* [What you are asked to do]:
Lay out every line of the items below as a numbered list, skipping blank lines. Omit the pictures from the answer.

(Items from a dataset)

──────

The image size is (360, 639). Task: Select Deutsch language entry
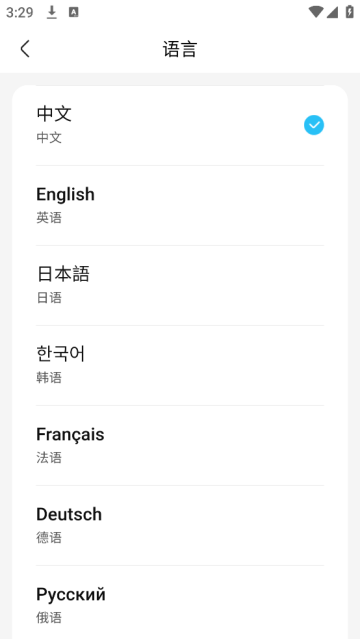tap(180, 525)
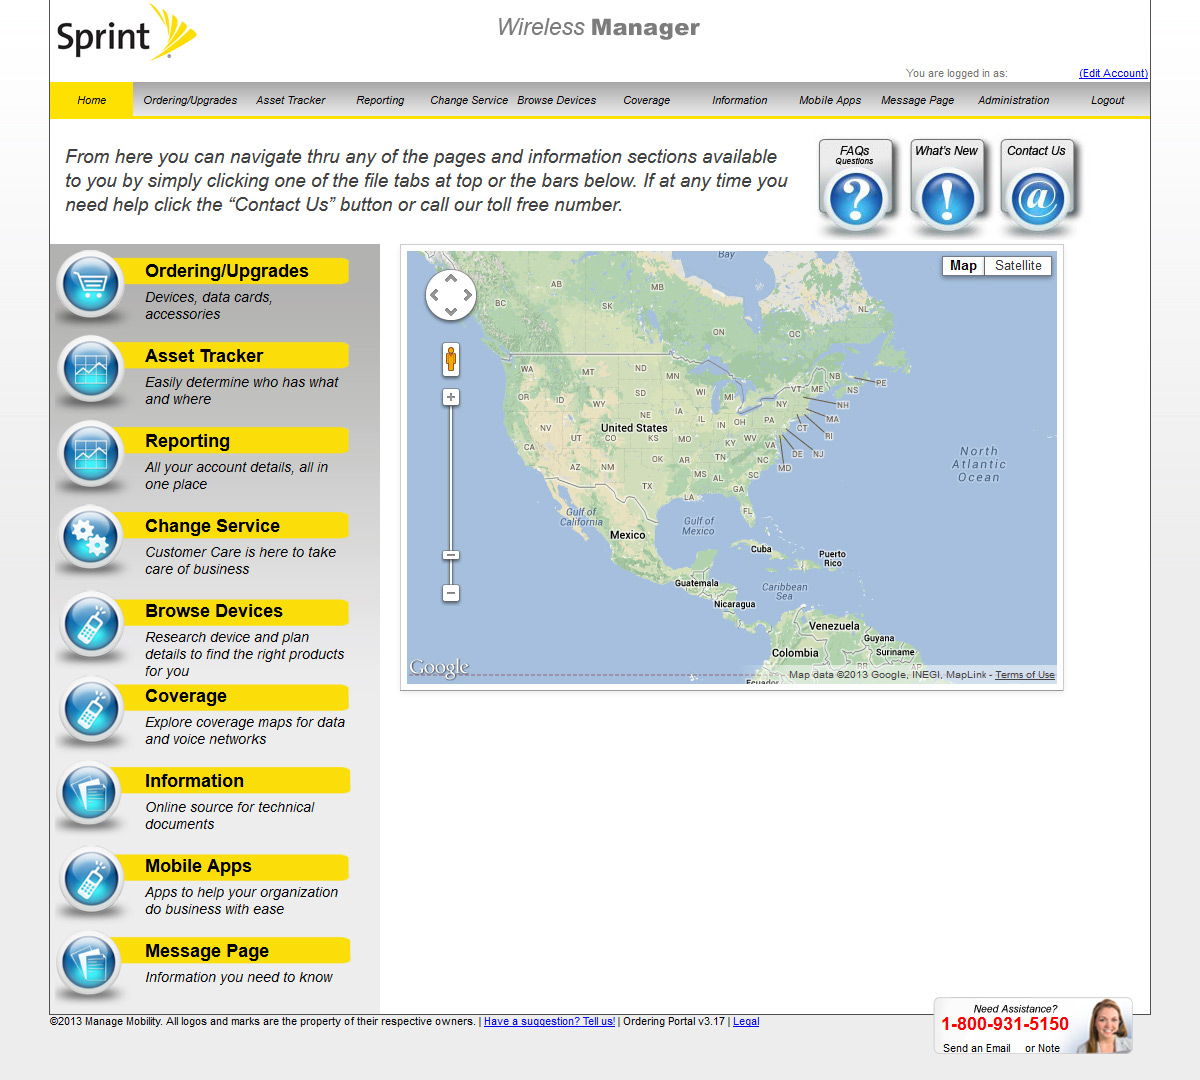This screenshot has height=1080, width=1200.
Task: Zoom in using the map plus button
Action: pyautogui.click(x=451, y=397)
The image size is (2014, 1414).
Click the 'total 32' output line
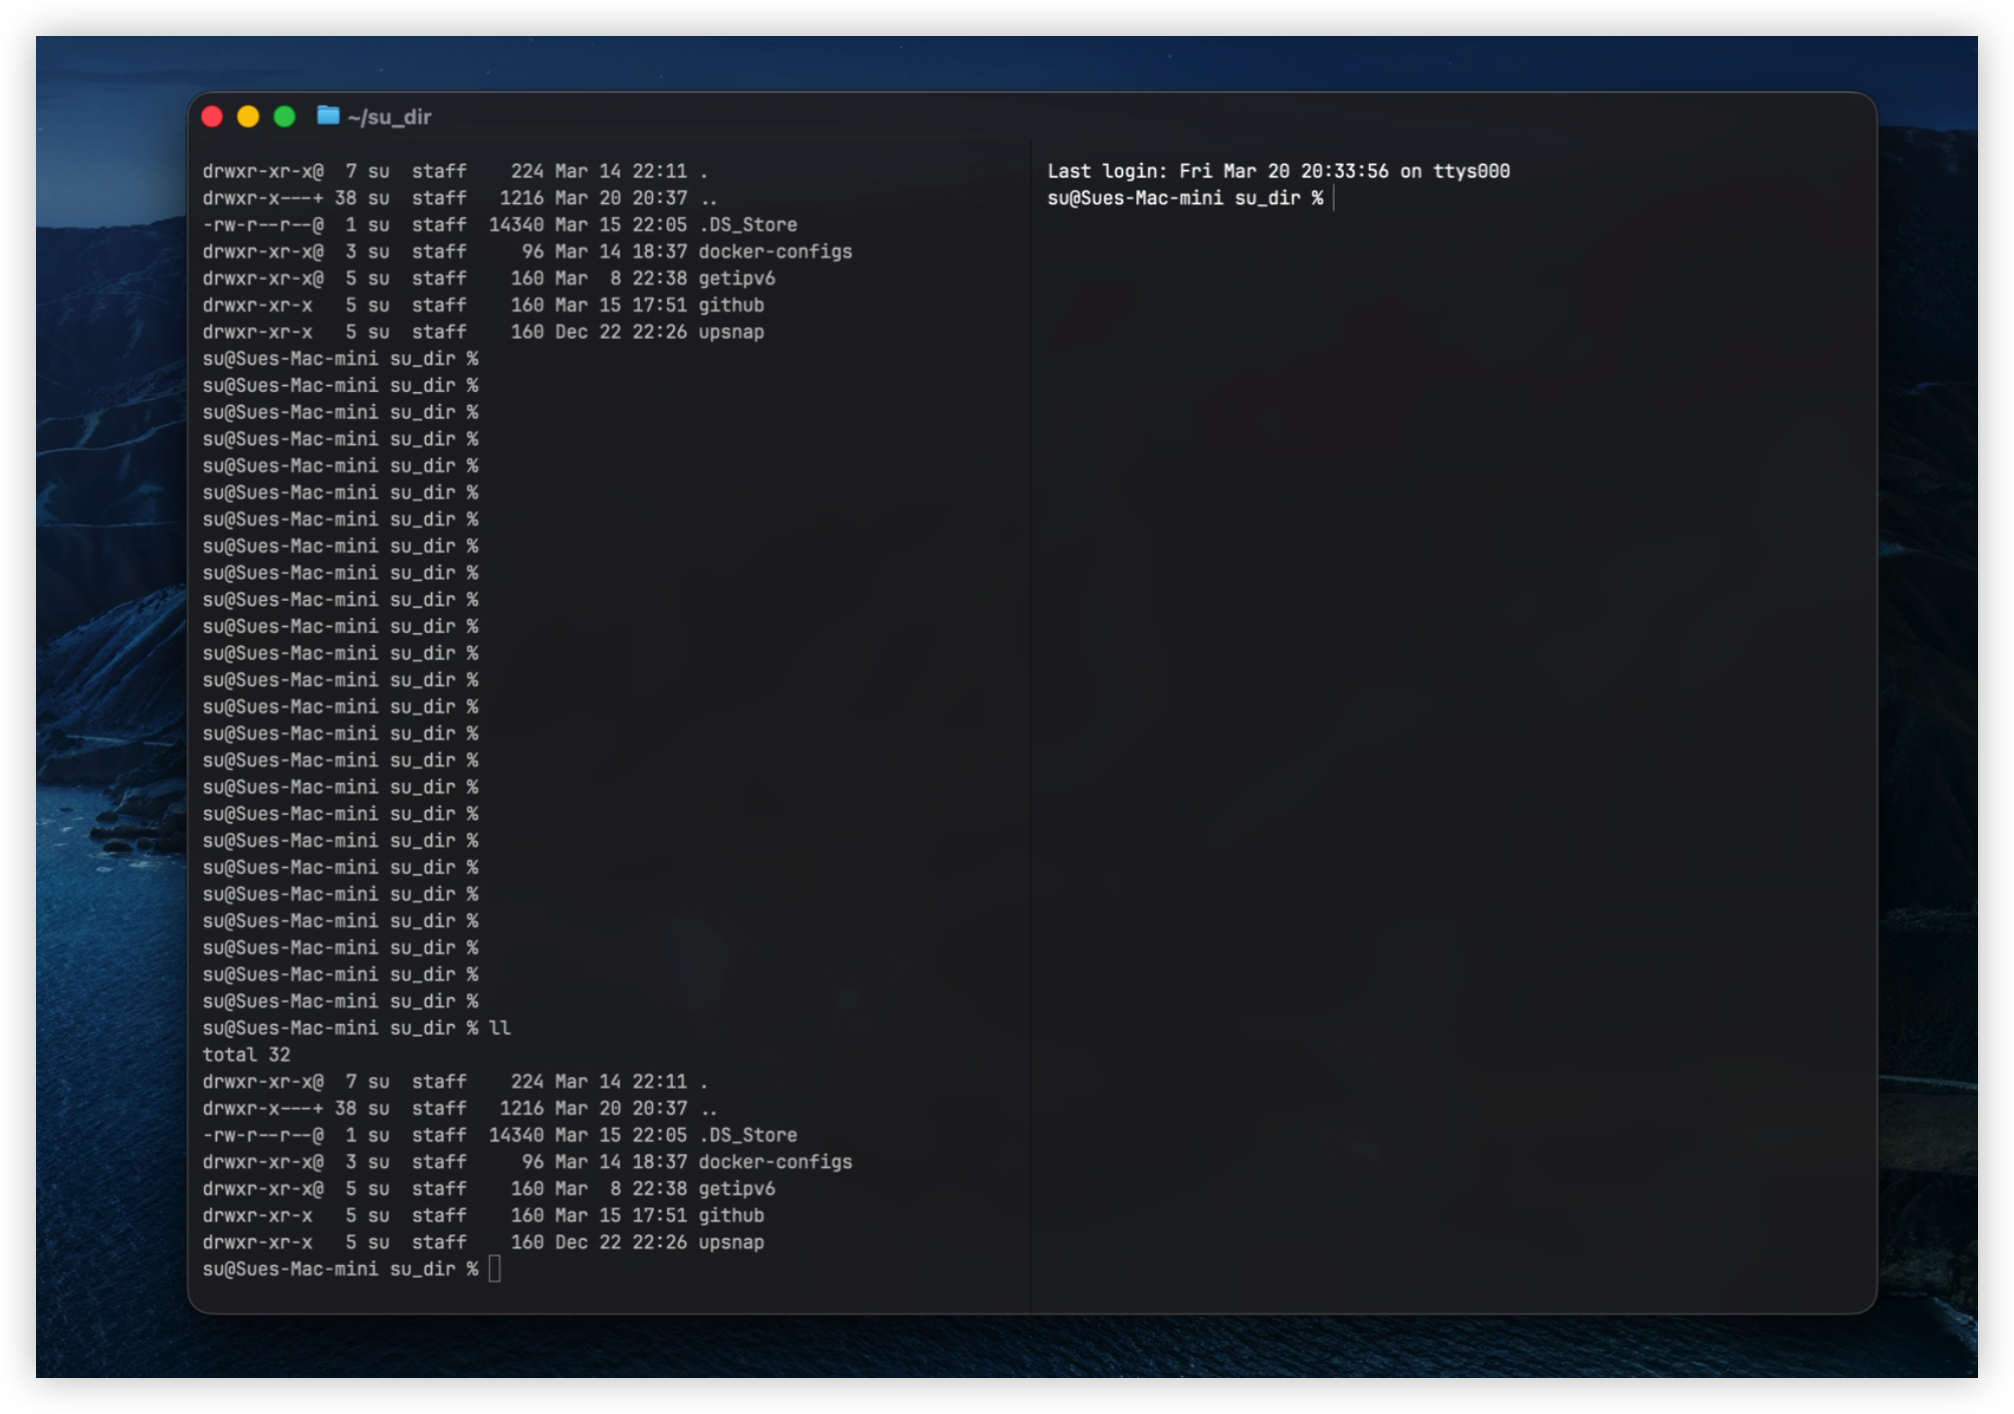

──────

* [Task answer]:
1. The image size is (360, 639). Task: Select Deutsch language entry
2. tap(180, 525)
3. This screenshot has height=1080, width=1200.
4. Task: Zoom in using the map plus button
5. Action: pyautogui.click(x=451, y=397)
6. The image size is (2014, 1414).
7. Click the 'total 32' output line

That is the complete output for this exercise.